Over those same 20 years, Denison has changed. Hispanic immigrants have arrived, initially drawn to jobs at the meatpacking plants, and now make up almost half of the western Iowa town’s population of 8,500.
So this year, for the first time, the theater is hosting a second screening of the Christmas movie with Spanish subtitles on Dec. 16. Folks can see “It’s a Wonderful Life” or “Que bello es vivir.”
In either language, they’ll watch an angel save good old George Bailey (Jimmy Stewart) from suicide and show him how life would have been different for his wife (Reed) and his hometown of Bedford Falls if he had never been born.
“It’s a wonderful idea,” said Lorena Lopez, who runs the local Spanish-language newspaper, La Prensa. “It’s a really good movie with a really good message. Part of it, I think, shows how hard it is to live in a small community, a rural community, and at the same time encourages young people to pursue whatever they can reach.”
Reed herself learned that lesson as well as anyone.
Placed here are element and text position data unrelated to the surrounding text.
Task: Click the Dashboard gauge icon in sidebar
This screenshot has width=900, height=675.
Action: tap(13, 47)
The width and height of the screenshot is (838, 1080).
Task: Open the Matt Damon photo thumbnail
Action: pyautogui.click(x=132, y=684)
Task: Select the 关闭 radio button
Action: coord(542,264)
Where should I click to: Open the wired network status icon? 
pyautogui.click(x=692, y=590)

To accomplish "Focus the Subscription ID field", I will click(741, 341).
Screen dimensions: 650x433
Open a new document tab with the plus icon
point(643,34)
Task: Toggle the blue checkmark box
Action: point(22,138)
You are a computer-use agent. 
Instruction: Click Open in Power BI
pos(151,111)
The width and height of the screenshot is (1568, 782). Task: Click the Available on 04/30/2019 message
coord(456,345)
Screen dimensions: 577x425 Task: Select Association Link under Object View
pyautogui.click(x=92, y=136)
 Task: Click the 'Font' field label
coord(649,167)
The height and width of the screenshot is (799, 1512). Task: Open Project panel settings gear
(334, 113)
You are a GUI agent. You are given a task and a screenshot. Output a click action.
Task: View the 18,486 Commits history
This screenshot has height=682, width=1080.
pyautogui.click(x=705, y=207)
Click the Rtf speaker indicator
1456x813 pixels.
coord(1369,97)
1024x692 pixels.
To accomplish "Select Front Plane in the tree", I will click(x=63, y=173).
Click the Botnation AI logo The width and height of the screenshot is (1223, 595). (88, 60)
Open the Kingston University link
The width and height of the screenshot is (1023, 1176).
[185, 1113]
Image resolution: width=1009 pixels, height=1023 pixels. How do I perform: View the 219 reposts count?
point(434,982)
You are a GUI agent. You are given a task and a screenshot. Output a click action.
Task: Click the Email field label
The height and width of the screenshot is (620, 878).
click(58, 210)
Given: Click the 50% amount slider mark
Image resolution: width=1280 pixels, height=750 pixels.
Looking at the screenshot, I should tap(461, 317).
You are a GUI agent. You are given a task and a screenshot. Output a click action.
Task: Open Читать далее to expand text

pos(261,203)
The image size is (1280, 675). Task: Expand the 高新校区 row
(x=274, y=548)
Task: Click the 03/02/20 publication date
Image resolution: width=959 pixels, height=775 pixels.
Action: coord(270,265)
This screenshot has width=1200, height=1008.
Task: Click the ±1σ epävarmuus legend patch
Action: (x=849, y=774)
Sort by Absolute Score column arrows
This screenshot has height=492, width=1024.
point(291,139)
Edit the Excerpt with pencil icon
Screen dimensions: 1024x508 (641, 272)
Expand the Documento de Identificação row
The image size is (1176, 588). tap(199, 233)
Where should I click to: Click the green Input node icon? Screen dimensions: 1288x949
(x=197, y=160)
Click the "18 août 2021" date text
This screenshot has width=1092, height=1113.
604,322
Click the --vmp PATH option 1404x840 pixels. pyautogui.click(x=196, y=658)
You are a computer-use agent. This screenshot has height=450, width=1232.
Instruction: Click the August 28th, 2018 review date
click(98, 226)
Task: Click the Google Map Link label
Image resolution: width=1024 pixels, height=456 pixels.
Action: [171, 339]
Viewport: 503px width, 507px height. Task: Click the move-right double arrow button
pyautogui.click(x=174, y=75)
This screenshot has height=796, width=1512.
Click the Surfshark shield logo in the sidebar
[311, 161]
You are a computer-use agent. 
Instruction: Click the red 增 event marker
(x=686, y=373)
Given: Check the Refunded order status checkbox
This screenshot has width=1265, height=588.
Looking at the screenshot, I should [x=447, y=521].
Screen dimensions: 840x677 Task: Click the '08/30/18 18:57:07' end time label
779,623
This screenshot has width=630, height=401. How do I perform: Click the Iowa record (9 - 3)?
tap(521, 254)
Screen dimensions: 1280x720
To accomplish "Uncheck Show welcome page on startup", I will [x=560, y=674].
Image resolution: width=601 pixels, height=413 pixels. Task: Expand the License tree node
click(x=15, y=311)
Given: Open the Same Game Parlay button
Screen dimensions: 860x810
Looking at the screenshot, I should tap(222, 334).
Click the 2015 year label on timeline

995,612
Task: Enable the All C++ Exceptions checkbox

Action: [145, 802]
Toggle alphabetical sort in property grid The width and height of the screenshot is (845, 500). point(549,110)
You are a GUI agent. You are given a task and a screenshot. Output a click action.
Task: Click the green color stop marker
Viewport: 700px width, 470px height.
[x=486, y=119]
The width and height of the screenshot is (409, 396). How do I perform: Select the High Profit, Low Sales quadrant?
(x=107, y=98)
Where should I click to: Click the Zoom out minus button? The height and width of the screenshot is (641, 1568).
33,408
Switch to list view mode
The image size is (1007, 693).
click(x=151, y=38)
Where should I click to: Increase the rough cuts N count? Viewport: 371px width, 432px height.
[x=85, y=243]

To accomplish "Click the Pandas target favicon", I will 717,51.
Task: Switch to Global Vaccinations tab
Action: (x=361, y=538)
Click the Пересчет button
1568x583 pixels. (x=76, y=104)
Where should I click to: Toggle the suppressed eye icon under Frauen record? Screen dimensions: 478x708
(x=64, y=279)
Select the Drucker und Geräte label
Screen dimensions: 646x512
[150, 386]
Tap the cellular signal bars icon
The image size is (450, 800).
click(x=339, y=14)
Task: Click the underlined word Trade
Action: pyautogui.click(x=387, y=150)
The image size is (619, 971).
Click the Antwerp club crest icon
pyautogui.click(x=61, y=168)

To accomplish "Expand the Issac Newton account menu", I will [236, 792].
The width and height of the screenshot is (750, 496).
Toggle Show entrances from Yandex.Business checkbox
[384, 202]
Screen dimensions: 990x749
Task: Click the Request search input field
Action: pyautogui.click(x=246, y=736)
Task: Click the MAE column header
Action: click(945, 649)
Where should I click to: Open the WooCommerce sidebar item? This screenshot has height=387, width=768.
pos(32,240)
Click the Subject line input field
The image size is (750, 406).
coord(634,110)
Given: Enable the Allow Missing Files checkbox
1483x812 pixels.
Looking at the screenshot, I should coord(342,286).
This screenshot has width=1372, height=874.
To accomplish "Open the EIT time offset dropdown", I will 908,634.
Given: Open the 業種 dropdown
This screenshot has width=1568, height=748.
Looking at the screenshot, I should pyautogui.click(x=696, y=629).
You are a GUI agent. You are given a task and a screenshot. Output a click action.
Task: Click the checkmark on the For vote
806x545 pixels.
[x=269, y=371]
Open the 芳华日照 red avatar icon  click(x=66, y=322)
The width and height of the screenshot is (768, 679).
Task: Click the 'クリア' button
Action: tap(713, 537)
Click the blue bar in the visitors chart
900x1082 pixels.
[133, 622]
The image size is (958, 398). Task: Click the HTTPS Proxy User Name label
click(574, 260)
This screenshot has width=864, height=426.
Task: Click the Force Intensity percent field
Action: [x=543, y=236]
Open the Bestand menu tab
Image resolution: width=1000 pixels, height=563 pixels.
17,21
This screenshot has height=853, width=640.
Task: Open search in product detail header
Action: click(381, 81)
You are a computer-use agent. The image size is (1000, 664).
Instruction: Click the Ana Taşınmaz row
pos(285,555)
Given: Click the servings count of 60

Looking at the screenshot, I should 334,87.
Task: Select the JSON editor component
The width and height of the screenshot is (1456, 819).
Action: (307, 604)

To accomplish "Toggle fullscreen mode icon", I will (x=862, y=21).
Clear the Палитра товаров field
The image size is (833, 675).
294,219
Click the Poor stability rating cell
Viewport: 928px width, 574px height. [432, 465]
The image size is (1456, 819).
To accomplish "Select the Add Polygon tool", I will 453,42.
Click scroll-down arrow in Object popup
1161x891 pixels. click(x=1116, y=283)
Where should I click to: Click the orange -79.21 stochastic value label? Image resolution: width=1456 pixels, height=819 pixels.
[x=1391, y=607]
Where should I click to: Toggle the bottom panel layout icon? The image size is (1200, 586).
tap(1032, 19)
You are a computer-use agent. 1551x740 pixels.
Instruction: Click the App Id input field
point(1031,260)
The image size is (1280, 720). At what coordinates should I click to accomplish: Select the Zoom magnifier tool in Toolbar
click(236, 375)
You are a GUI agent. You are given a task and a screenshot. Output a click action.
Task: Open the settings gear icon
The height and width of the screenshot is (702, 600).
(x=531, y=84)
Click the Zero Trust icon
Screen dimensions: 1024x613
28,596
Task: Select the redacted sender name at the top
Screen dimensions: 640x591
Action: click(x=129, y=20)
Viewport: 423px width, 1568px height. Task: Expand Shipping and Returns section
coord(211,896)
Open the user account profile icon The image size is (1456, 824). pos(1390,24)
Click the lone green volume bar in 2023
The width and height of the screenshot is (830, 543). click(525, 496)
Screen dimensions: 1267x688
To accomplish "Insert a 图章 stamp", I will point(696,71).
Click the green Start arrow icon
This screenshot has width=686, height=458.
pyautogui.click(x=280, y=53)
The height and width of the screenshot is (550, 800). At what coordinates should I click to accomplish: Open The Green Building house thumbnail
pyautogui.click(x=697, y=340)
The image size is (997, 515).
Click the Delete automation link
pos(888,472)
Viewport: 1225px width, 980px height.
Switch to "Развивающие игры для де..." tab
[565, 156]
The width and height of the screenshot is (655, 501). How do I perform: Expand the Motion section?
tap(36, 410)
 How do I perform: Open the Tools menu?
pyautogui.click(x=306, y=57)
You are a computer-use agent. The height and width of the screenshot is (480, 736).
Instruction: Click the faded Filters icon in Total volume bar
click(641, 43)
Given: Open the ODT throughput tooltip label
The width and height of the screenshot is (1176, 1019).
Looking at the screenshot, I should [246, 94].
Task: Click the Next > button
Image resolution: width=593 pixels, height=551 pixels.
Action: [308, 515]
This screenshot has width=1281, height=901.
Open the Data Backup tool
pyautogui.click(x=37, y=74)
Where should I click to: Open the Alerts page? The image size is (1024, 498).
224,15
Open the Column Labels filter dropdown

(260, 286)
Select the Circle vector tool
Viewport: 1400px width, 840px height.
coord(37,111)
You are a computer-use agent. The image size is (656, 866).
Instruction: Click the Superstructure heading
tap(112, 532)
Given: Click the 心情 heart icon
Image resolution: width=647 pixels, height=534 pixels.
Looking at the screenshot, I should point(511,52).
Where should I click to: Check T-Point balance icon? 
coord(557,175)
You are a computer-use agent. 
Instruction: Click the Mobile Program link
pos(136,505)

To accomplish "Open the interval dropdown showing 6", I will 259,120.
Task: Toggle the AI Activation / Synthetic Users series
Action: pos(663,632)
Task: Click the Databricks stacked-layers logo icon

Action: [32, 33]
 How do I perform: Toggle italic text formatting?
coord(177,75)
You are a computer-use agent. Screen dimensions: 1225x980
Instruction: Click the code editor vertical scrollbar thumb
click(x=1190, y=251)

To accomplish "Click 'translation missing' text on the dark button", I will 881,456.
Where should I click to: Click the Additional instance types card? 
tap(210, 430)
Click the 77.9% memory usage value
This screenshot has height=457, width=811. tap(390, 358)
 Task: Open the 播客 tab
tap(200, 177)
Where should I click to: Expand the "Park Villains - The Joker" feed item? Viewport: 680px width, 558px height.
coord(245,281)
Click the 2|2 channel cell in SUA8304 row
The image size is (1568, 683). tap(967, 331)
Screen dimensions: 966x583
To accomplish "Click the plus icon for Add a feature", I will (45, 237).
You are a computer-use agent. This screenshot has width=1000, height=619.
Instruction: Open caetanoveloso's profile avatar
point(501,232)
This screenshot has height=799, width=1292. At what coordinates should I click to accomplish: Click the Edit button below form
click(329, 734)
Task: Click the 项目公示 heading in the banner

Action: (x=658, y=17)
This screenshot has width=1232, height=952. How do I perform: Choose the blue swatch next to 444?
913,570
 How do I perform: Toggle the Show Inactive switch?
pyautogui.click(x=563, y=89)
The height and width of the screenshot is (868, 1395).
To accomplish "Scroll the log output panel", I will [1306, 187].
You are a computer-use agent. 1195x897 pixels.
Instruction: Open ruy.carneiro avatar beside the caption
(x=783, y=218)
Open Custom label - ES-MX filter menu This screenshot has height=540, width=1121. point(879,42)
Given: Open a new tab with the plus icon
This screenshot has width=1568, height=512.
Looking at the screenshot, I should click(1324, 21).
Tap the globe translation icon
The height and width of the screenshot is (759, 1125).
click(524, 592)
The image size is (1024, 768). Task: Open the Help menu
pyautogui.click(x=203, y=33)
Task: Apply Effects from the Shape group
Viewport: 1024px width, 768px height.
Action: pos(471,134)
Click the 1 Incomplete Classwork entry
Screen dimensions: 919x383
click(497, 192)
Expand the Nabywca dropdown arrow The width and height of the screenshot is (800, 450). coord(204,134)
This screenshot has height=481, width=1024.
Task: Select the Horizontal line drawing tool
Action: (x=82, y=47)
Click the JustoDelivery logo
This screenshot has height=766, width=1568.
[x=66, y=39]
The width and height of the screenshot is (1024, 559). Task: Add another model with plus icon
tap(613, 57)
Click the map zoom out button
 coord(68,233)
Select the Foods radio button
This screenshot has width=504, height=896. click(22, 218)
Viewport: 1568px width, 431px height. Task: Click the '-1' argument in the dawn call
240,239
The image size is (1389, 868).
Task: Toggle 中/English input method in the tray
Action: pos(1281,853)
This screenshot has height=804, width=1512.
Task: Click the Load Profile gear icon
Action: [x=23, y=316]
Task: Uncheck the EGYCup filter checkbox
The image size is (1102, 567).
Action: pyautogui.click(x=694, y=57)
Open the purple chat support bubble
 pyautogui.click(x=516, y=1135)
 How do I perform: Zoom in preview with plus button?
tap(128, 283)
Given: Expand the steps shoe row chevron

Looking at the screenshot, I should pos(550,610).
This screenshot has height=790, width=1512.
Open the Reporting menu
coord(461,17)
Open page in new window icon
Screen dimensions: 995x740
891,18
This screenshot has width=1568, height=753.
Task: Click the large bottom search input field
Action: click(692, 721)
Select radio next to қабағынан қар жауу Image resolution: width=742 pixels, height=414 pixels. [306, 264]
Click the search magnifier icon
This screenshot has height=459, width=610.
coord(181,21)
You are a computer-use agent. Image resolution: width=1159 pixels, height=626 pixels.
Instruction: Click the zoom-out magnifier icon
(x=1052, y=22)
Born in 1921, she grew up on a local farm, graduated from Denison High School and moved to Hollywood, where she eventually won an Oscar for her role in “From Here to Eternity” and starred as a housewife in “The Donna Reed Show.” Her hometown fans founded the Donna Reed Foundation after she died of pancreatic cancer, in 1986.
It was her daughter, Mary Owen, who came up with the idea for the Spanish screening. She lives in New York City and was visiting Denison a few years ago when someone mentioned a local campaign to repaint the water tower. Some folks wanted to replace its old tagline, “It’s a Wonderful Life,” with the Monarch, the high school’s lion mascot.
The idea failed, but it got Owen thinking: Did the younger generation know that old tagline wasn’t just a slogan from the chamber of commerce? Did new immigrants make the connection to the old movie?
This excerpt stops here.